### [Task to carry out]
Take the line containing "Viewport: 290px width, 188px" through the last line of the data and retype those lines exactly. Pictures do not belong in the copy.

### [Exercise data]

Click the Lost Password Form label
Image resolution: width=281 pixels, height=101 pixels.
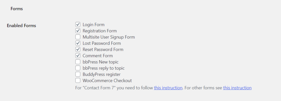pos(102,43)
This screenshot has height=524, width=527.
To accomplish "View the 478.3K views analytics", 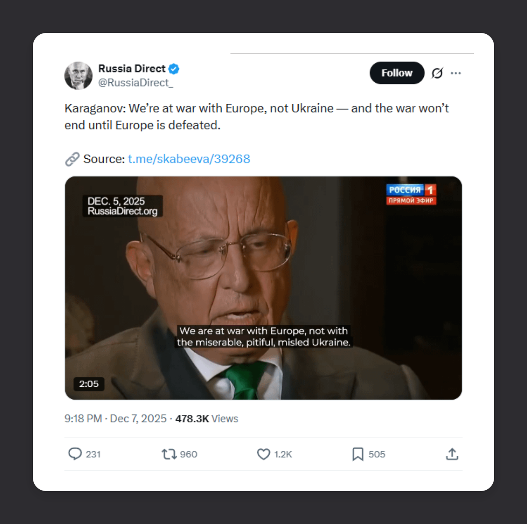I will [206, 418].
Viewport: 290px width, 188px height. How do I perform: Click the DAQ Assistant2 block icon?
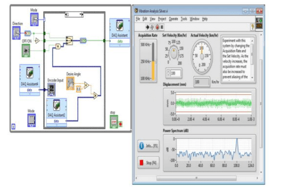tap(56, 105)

### [Problem solution]
Viewport: 290px width, 188px height. How do I perform: Click the DAQ Assistant2 block icon?
tap(56, 105)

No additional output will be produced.